Un docteur dans un hôpital de Benghazi a aussi dit au réseau d’information : « C’est un massacre ici. L’armée tire sur tous les manifestants avec des balles réelles, je l’ai vu de mes propres yeux. Les forces armées sont partout, même dans l’hôpital où je travaille nous ne sommes pas en sécurité. Un garçon de 8 ans est mort l’autre jour d’une balle dans la tête. Qu’est-ce qu’il a fait pour mériter ça? »
Le Wall Street Journal a rapporté que, « Des résidents ont dit que des loyalistes pro-Khadafi conduisaient des voitures en tirant des grenades et mitraillaient tout le monde dans les rues. »

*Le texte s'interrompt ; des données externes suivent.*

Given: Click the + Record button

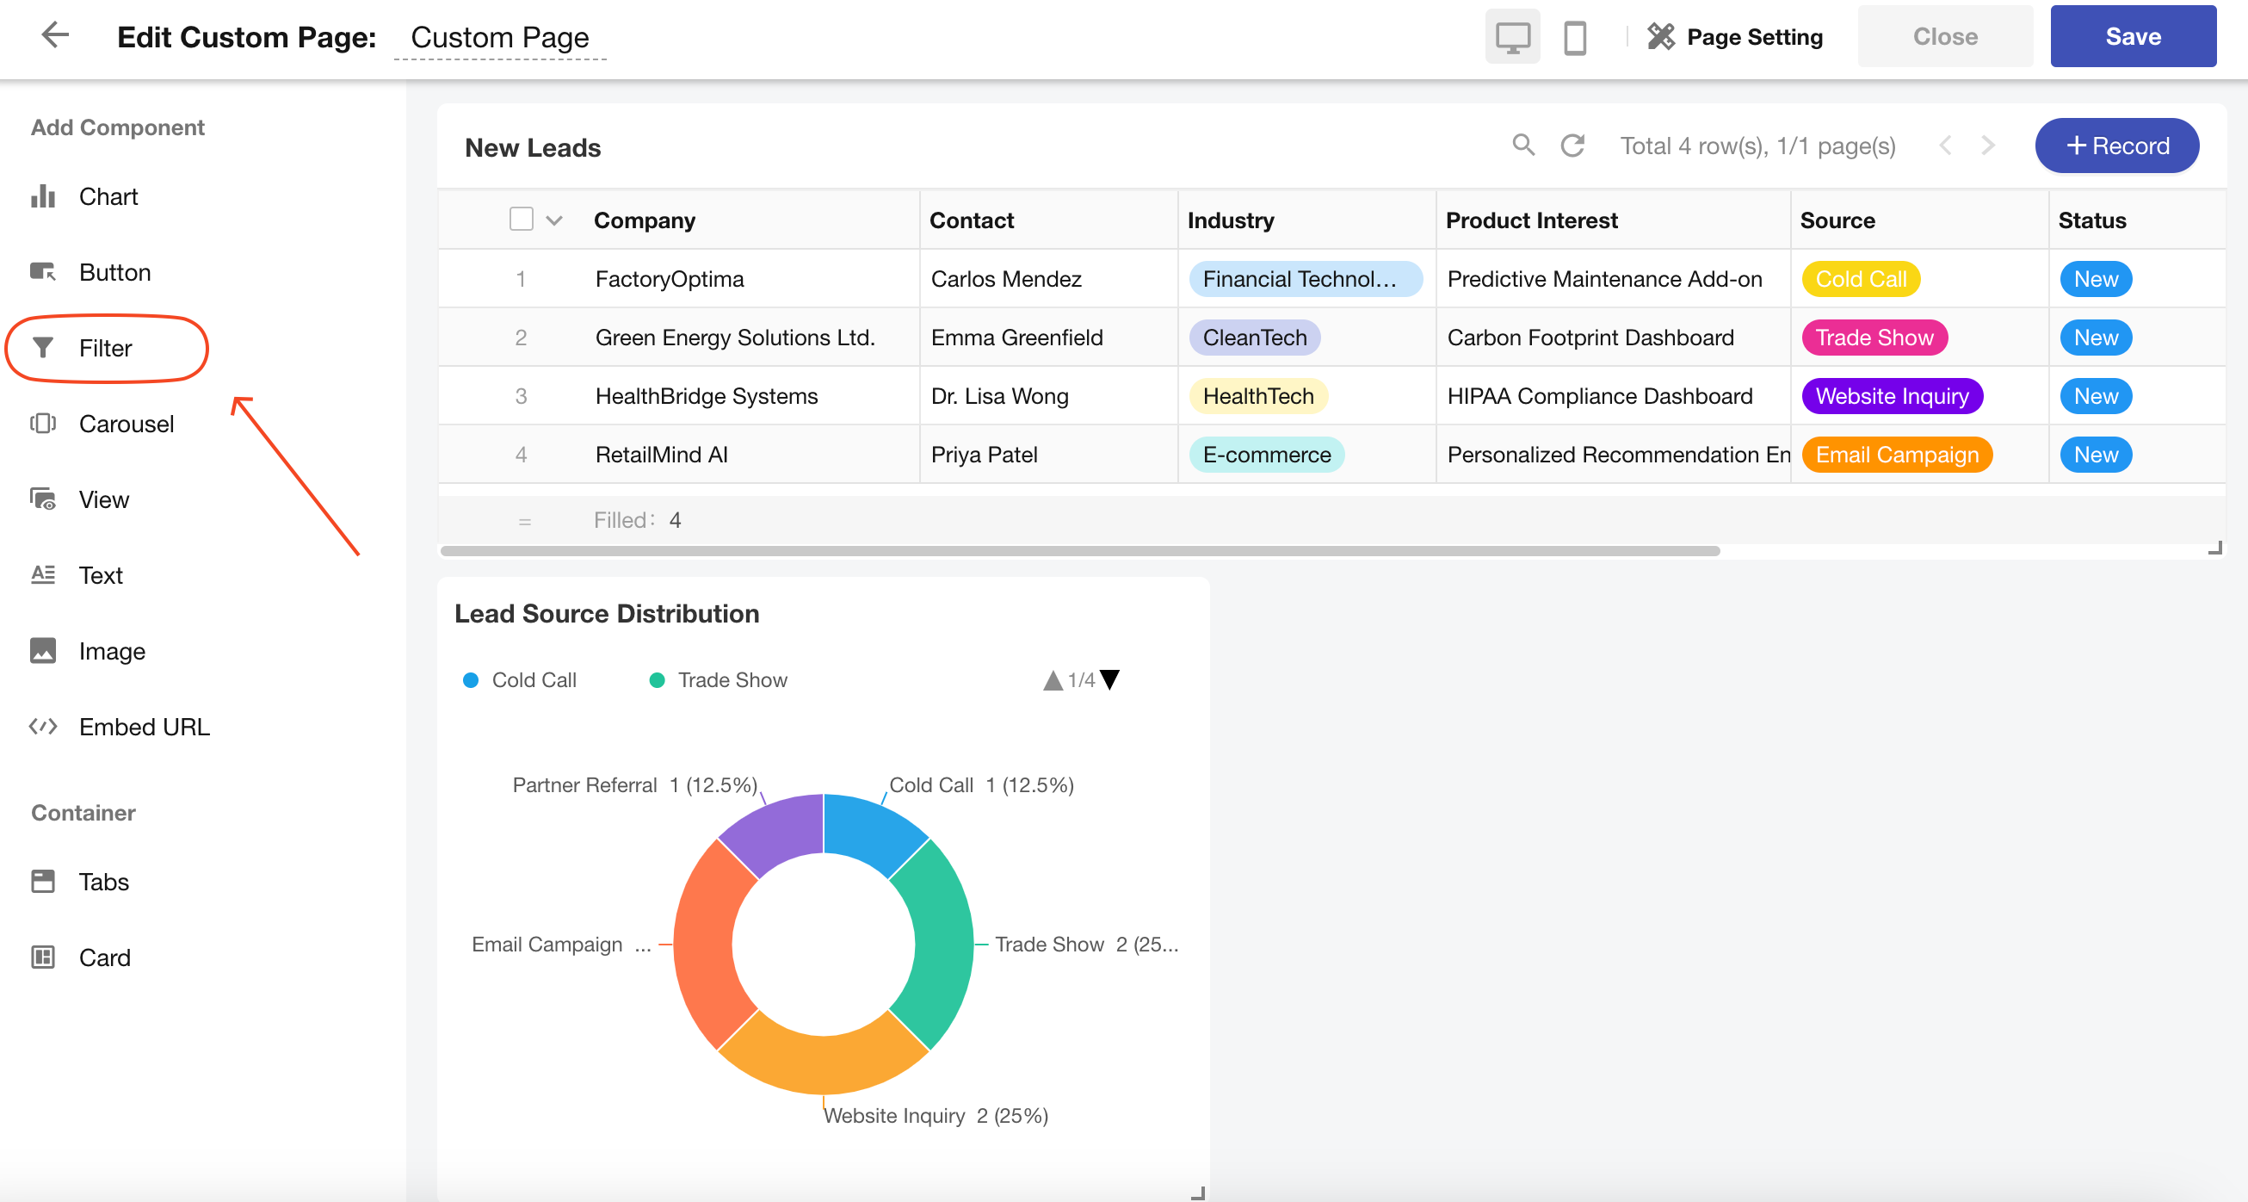Looking at the screenshot, I should (2116, 146).
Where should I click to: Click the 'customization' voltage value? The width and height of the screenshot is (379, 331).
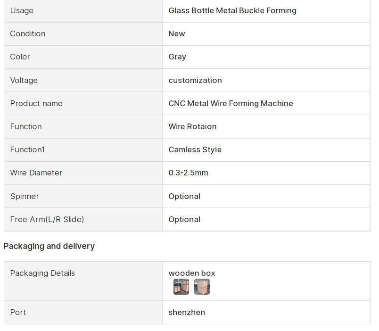pyautogui.click(x=195, y=80)
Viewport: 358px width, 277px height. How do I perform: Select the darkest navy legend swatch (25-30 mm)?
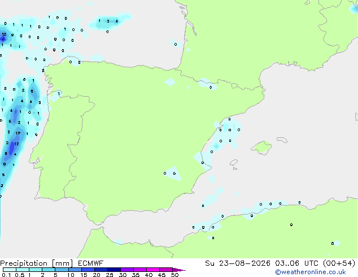pos(114,270)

Beaucoup de ses armes ont été exportées en Tunisie par la Grande-Bretagne et la France. Samedi, le gouvernement britannique et le premier ministre David Cameron ont suspendu huit permis pour d’autres exportations d’armes en Lybie, ainsi que 24 permis concernant des contrats avec le gouvernement bahreïnien. Le journal The Independant a rapporté que, depuis qu’il a pris le pouvoir en mai, le gouvernement Cameron a délivré des permis pour les compagnies britanniques afin qu’elles fournissent le régime de Khadafi en « gaz lacrymogène, en munitions d'armes de poing, en véhicules militaires et en équipement thermographique ».
Plusieurs sources ont affirmé que l’armée avait tiré dans des foules de personnes en deuil assistant aux funérailles de ceux tués plus tôt par les forces du gouvernement.
Les manifestants ont aussi allégué que plusieurs de ces forces sont des mercenaires étrangers provenant du Tchad, de la Tunisie et d’autres pays d’Afrique. Fatih, une sans-emploi de 26 ans qui réside à Benghazi, a dit à Al-Jazira que plusieurs des personnes étrangères composant les forces de sécurité ne parlaient que français, et non arabe, « ce qui fait qu'il est impossible de les raisonner ». Elle ajouta : « Ils ne posent aucune question – ils tirent à balle réelle. Des innocents sont victimes de tout cela. Ils sont tués seulement pour être restés à la maison. Les forces de sécurité fouillent toutes les maisons à la recherche d'armes. »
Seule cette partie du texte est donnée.